Most of the parameters of the CREATE TABLE statement you will not need in your day-to-day administration of SQL Server 2000 because they are for more complex data storage issues or for replication and so forth that are not relevant to our application development so will not be covered in this book.
What is the most top-level table left of the four tables in our ERD? The ActivityType table. This table is a lookup table used to define the types of activities that a spy and a bad guy might be involved in. Like the other lookup tables, it allows us to easily add new activity types without having to change the data model.
Note - We are going to create our remaining tables with the CREATE TABLE statement. When we create these tables, as we did through the UI, we will only specify the primary key constraints, not the foreign key constraints. We will use an ALTER TABLE statement after the tables have been created to implement the relationships.
Let's create our ActivityType table. Start Query Analyzer and select the SQLSpyNet database from the drop-down list in the Menu bar.

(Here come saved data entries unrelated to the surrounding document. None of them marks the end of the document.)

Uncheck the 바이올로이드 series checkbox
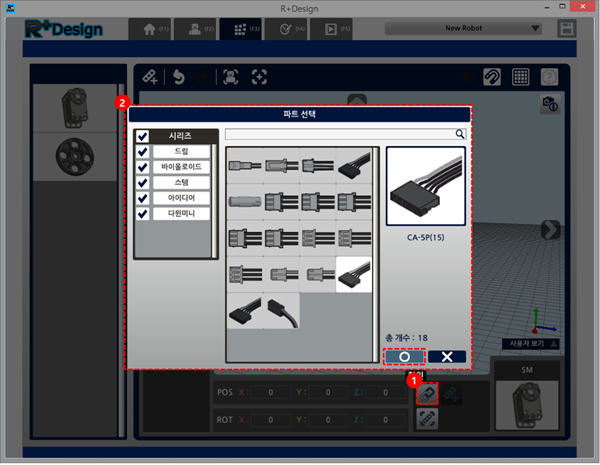Screen dimensions: 600x465 tap(143, 167)
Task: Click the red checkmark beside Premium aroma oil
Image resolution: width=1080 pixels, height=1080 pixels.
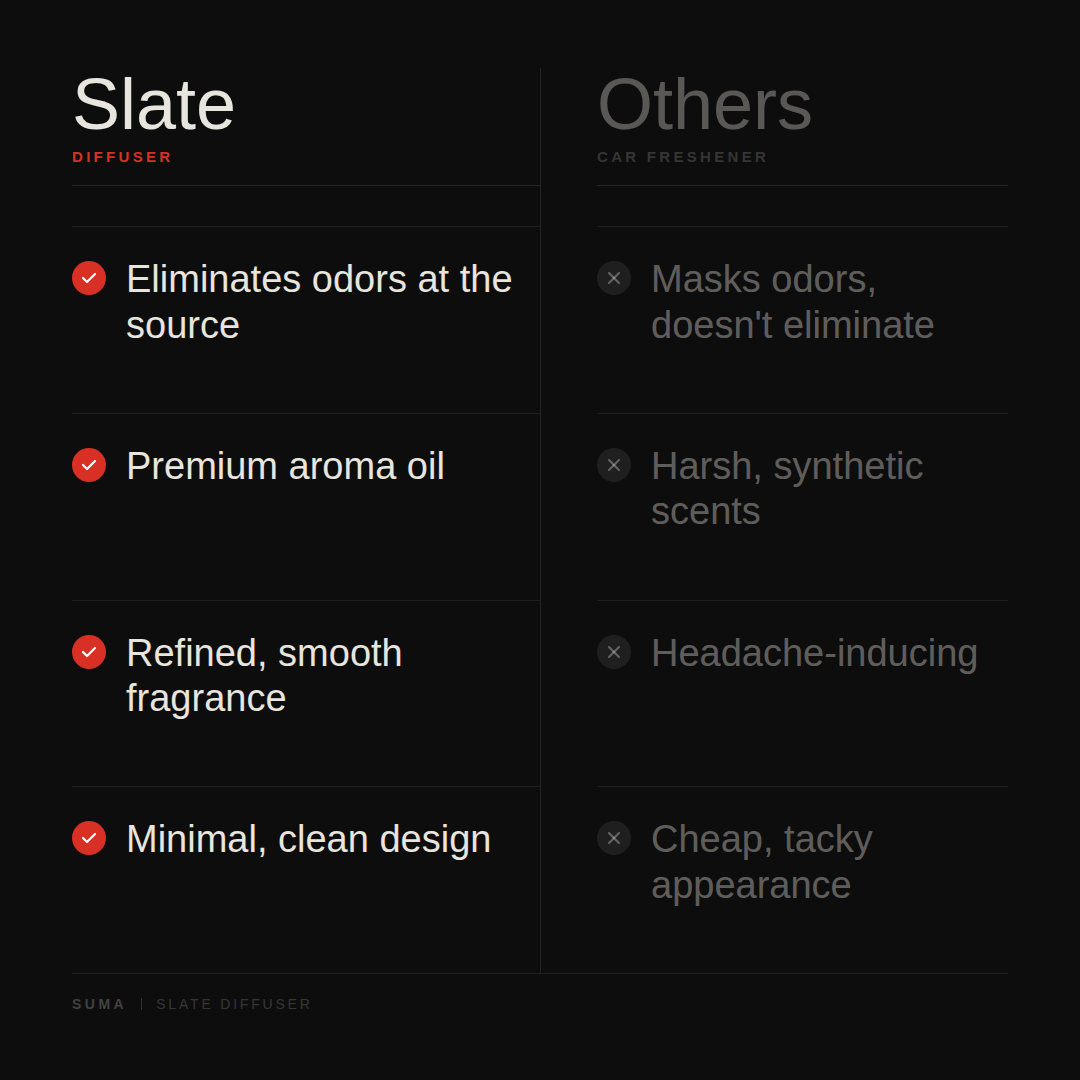Action: [89, 465]
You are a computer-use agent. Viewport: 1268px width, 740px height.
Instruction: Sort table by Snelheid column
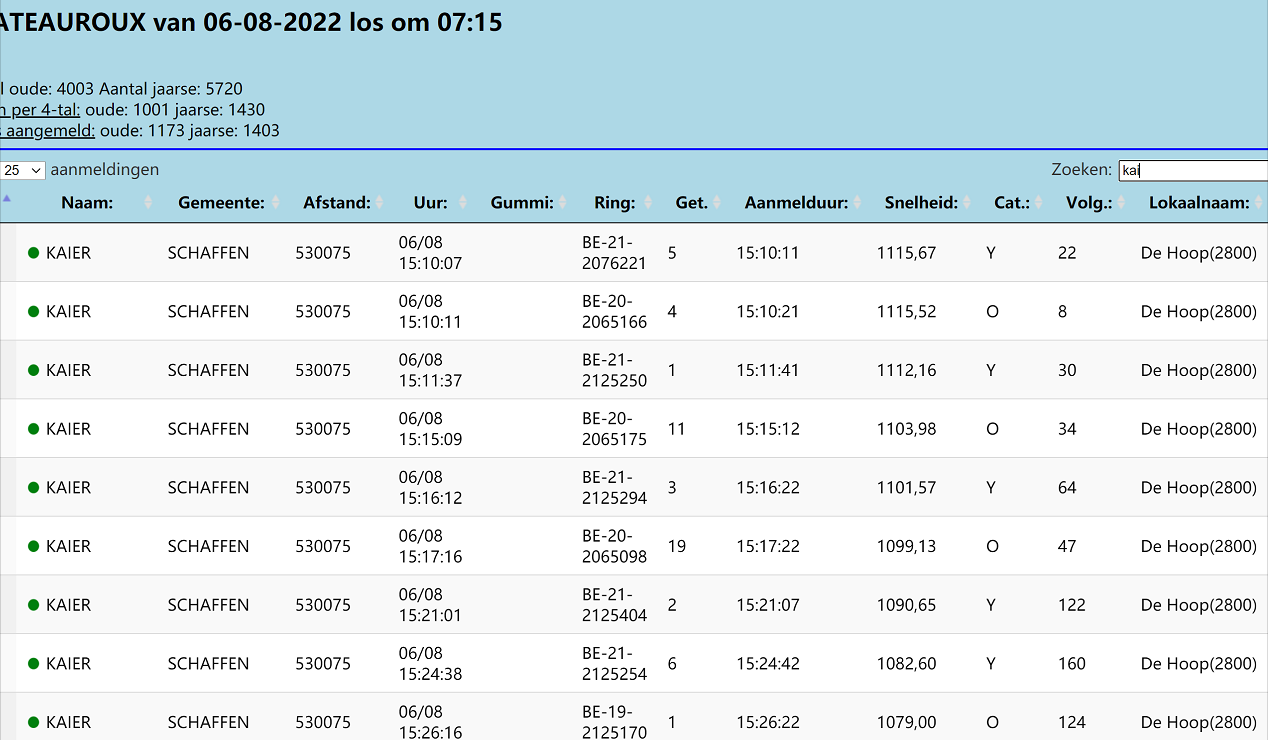tap(921, 203)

Warning - Make sure you have the SQLSpyNet database selected. If you don't, SQL Server 2000 will create the table in whichever database you have selected.
Our ActivityType table will have two columns, ActivityTypeID and Description. Enter the code in Listing 3.3 into the database window.

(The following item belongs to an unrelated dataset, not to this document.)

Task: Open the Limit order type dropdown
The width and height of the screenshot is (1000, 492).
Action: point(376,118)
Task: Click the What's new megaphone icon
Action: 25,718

Listing 3.3Creating the ActivityType Table Through Transact-SQL Code
1: CREATE TABLE ActivityType 2: ( 3: ActivityTypeID INT IDENTITY(1,1) NOT NULL 4: CONSTRAINT PK_ActivityTypeID 5: PRIMARY KEY CLUSTERED, 6: Description VARCHAR(50) NOT NULL 7: )
After you run this code the ActivityType table will be created in the SQLSpyNet database. Query Analyzer will return a message similar to the one shown in Figure 3.27.

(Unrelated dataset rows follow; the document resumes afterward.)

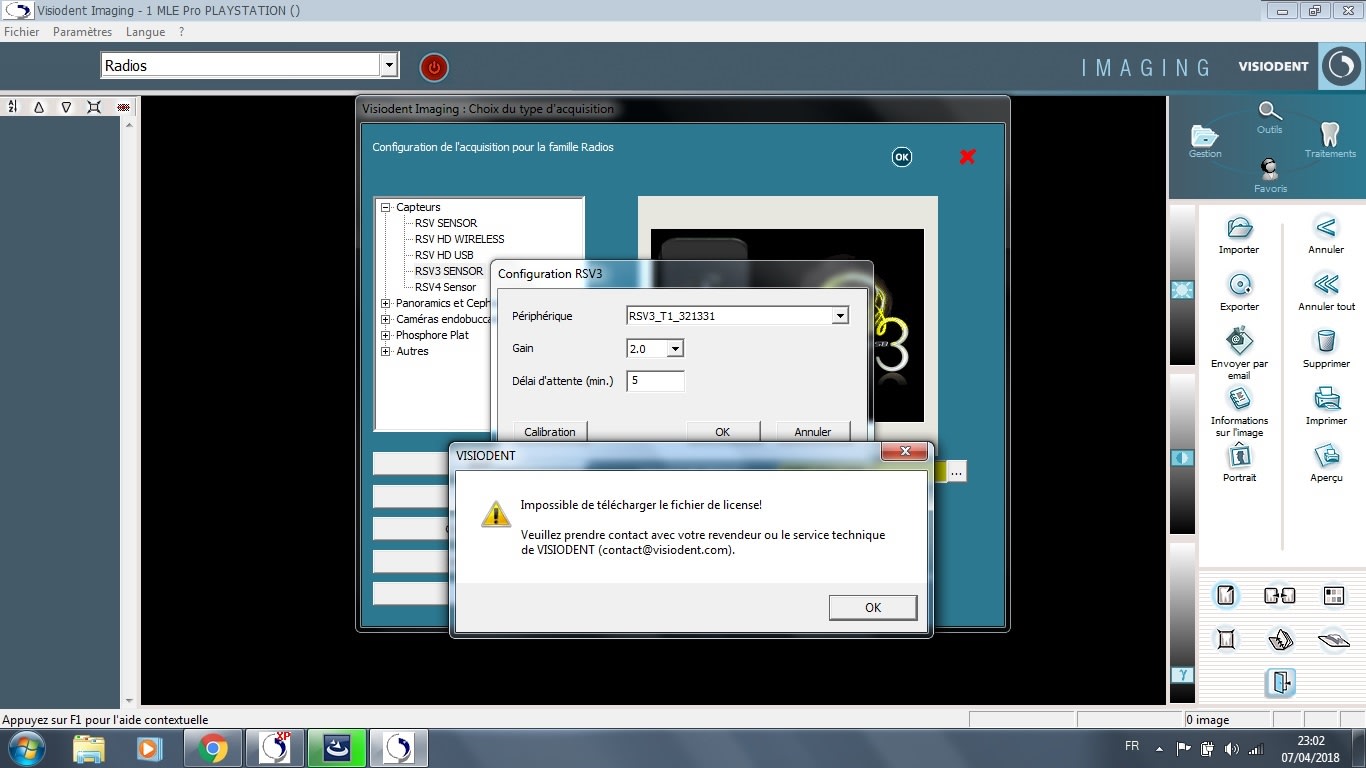Image resolution: width=1366 pixels, height=768 pixels.
Task: Click the red power button
Action: tap(433, 67)
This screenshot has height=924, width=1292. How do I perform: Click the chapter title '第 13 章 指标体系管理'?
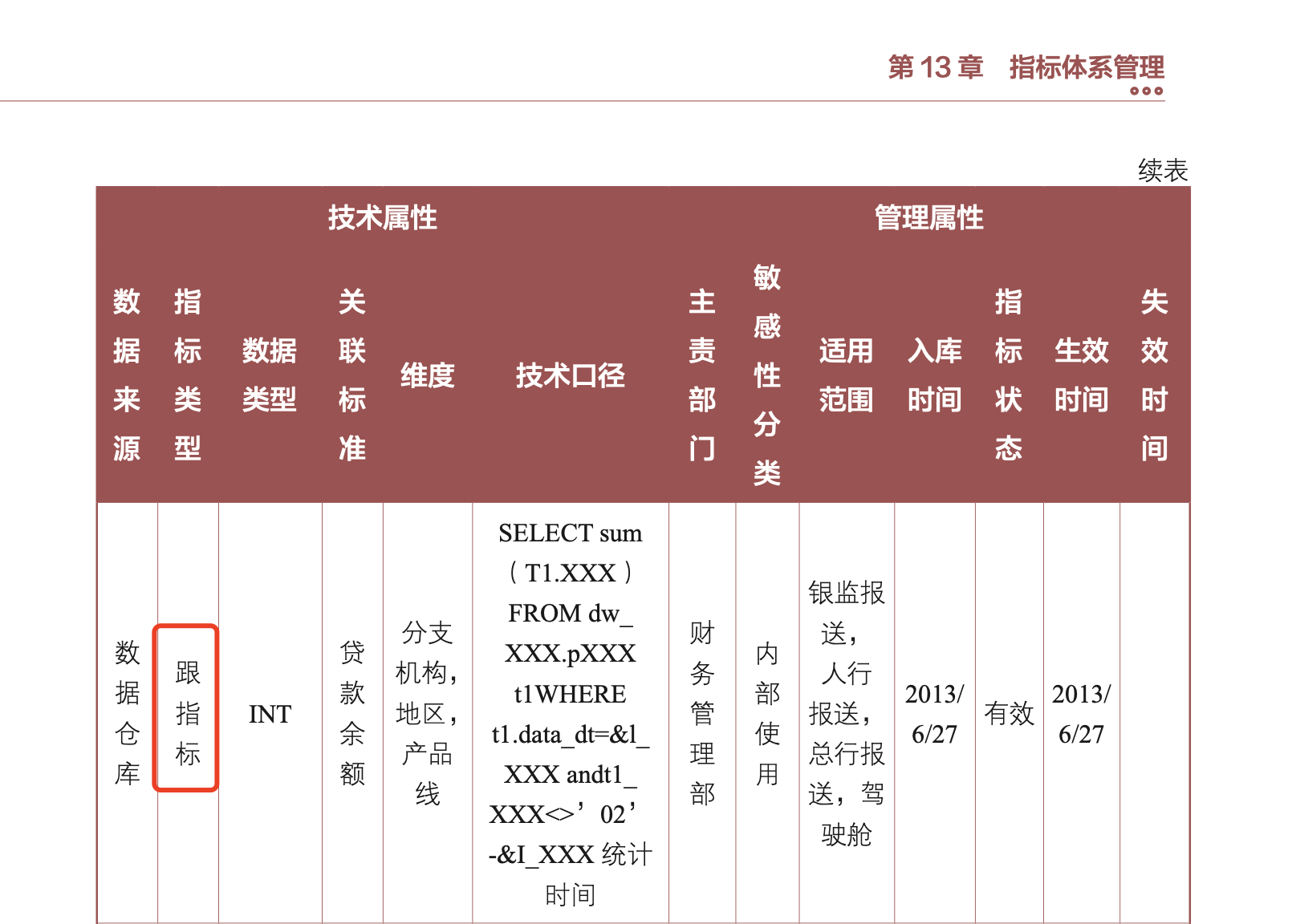click(1026, 67)
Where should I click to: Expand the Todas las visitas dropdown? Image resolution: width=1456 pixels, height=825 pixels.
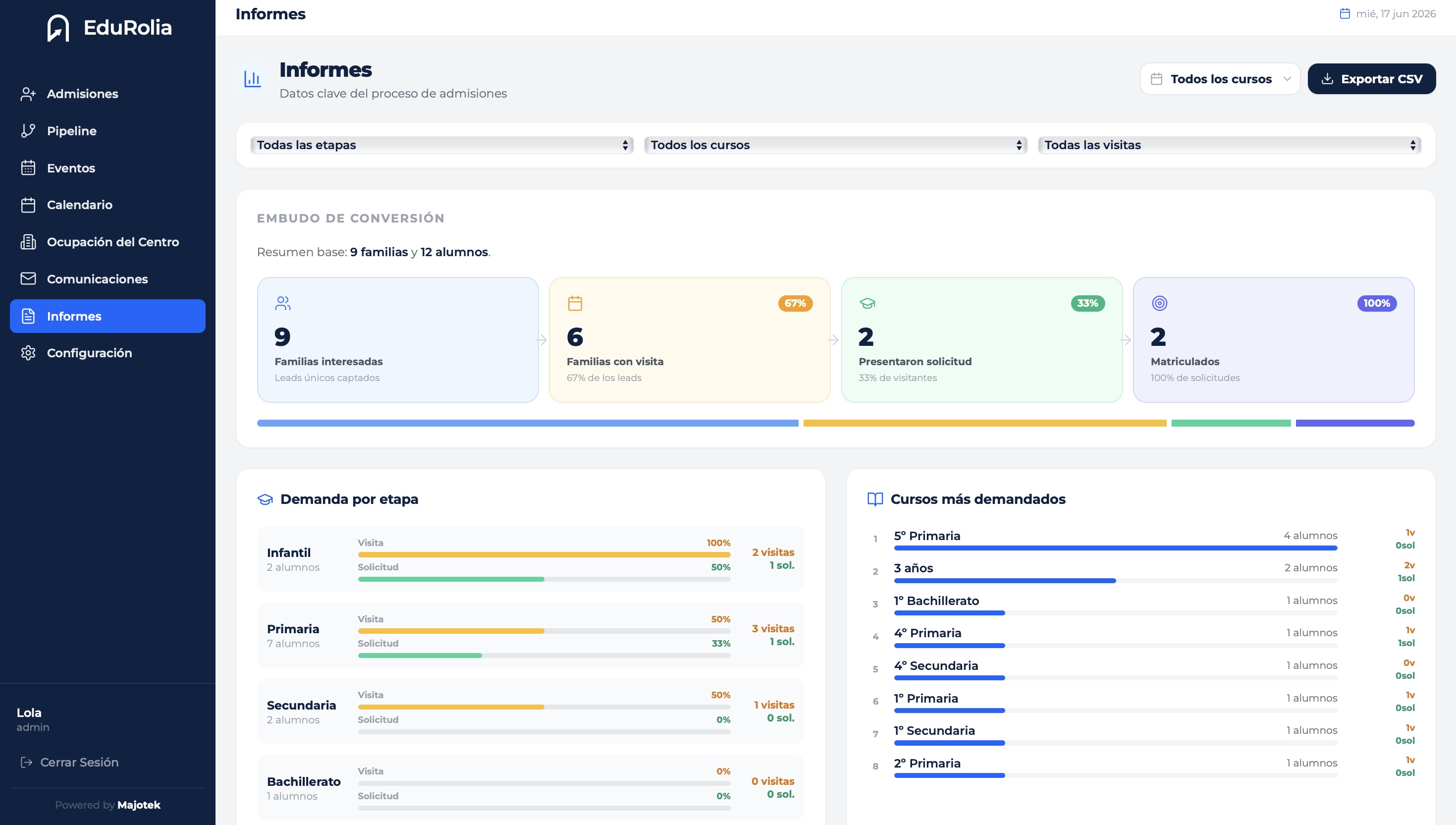1229,145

The command(s) completed successfully.
Note - If you get a message different from this, check the syntax of the statement that you entered and try again.
You can now go back to Enterprise Manager (or the Object Browser in Query Analyzer) and refresh the Tables folder. You will see the ActivityType table in the folder list.
Note - Although our new table exists in the database, it does not exist in our diagram (Current ERD) that we have just drawn. For this table to exist in the diagram, we would need to add the table to the diagram, as we did with the other tables.
So what does the Transact-SQL code mean?
Line 1 specifies to Query Analyzer that we want to create a table and that its name is ActivityType.
The opening parenthesis on line 2 specifies that the column names will be defined inside the parentheses.
Line 3 defines our first column for the table. Its name is ActivityTypeID and it is of data type INT. It is also an identity column. The NOT NULL statement at the end specifies that the column cannot contain a NULL value because it is illegal for identity column and primary key columns to allow NULLs.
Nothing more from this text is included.